Luiz Fernando Mercadante – que atuou por grandes veículos como Jornal do Brasil e a revista Realidade – lembra que na estreia do espetáculo em questão, mais da metade da plateia era formada por jornalistas do Rio de Janeiro e de outros estados. “Corria o boato de que Nelson escrevia uma peça contra nós e a classe compareceu em peso”. Após o pano final, não teve o aplauso esperado. Os jornalistas saíram em silêncio e, no dia seguinte, alegaram que o autor retratava a redação de Última Hora e que todos os outros eram éticos no cotidiano. Mercadante viu a felicidade estampada no rosto de Amado Ribeiro durante a temporada. “Ele era pior do que na peça”, lembrava o jornalista.
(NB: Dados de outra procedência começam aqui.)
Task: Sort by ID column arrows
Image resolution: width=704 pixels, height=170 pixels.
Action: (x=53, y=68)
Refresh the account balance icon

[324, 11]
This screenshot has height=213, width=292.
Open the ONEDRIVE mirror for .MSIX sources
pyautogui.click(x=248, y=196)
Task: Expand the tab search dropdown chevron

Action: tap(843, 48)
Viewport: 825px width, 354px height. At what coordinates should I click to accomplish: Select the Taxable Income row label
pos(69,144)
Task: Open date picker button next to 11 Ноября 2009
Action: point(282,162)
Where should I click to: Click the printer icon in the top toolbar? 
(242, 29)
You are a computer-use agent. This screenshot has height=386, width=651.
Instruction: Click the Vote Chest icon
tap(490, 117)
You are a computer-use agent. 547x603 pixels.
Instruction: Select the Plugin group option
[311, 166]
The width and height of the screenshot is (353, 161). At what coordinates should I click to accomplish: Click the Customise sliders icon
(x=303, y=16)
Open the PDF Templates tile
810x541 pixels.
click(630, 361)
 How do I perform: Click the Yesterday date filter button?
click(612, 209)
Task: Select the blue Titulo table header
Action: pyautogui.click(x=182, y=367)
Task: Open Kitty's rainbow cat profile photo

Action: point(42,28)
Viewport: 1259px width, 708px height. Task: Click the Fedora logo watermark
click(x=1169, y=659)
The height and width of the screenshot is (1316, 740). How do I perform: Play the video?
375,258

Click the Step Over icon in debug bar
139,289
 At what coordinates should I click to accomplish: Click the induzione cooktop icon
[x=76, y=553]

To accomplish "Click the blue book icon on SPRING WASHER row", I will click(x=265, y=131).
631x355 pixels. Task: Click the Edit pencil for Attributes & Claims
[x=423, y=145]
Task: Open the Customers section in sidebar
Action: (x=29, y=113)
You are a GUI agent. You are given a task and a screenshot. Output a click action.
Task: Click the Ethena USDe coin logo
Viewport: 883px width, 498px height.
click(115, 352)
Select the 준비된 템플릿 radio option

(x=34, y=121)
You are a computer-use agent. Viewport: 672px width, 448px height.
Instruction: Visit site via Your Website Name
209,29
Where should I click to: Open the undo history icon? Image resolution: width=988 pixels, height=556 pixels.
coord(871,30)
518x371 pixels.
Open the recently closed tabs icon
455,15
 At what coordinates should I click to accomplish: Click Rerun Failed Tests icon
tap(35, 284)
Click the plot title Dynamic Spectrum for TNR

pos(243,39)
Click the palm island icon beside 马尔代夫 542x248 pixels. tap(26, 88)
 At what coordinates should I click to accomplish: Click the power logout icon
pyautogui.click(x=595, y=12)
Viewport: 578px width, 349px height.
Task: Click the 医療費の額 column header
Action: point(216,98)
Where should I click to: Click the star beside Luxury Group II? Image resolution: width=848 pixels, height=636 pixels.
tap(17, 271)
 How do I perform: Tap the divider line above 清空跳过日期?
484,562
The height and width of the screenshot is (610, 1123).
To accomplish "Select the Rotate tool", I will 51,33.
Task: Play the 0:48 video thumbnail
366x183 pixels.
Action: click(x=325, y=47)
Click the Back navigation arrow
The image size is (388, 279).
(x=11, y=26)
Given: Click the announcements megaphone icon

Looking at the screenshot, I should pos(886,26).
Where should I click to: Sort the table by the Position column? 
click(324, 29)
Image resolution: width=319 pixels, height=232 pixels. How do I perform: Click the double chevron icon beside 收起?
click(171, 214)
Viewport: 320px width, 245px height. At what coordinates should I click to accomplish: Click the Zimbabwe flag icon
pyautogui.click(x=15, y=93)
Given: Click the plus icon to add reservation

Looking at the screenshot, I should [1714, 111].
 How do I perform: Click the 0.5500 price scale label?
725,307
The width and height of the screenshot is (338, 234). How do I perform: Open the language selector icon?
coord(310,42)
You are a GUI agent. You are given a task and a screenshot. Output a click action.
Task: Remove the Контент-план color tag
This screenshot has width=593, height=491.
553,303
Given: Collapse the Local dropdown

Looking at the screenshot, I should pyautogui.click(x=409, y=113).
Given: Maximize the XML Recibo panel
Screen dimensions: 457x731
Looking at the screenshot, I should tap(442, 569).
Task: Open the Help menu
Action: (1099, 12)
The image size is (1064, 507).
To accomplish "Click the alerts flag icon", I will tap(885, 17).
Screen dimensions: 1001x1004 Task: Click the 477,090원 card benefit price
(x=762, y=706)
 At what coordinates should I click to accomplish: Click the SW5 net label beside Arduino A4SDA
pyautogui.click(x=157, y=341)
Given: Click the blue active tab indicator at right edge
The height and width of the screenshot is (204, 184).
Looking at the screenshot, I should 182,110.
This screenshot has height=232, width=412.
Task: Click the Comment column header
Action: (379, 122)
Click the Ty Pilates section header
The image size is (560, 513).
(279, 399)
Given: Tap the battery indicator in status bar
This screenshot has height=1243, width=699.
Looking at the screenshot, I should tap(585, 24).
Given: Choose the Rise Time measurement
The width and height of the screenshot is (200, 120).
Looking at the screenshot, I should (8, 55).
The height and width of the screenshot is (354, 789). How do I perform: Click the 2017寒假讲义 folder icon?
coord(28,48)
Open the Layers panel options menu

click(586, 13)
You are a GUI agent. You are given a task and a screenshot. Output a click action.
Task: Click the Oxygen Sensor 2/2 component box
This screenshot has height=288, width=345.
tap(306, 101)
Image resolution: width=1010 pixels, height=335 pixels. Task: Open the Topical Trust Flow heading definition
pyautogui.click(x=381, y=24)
Mas, fora o Amado e Wainer, todos viraram a cara para Nelson, o que o fez sair do jornal.
A última coisa que o autor de O beijo no asfalto – e de outras 16 peças, além de romances e contos – deseja fazer é um retrato realista e agradável da vida urbana: o realismo, dizia ele, é uma “quase canalhice”. A fusão de memorialismo, reflexão, notícia e ficção em seu trabalho lembra a tradição satírica da imprensa russa da segunda metade do século 19, com debates políticos, morais e metafísicos em linguagem semicifrada para escapar à censura.
Nelson morreu afirmando que o grande autor de sua vida foi Dostoievski, tudo estava lá. E certamente se valeu de O duplo e Crime e castigo, entre outros, ao recusar o realismo e a ausência de tensão trágica, ao contrário da maioria. Ele nunca explicou em detalhes sua visão de Dostoievski, mas legou uma ou outra observação, como “a grande ficção nada tem a ver com o bom gosto” e “Dostoievski é o meu único professor de drama”. Não à toa, Nietzsche foi atento leitor do russo, a partir do qual elaborou a sua concepção de Super-Homem.
Para melhor ler os tempos que correm, falta-nos alguém como Nelson no Jornalismo. Para melhor traduzir esses trás dos fatos, tão plenos de som e fúria.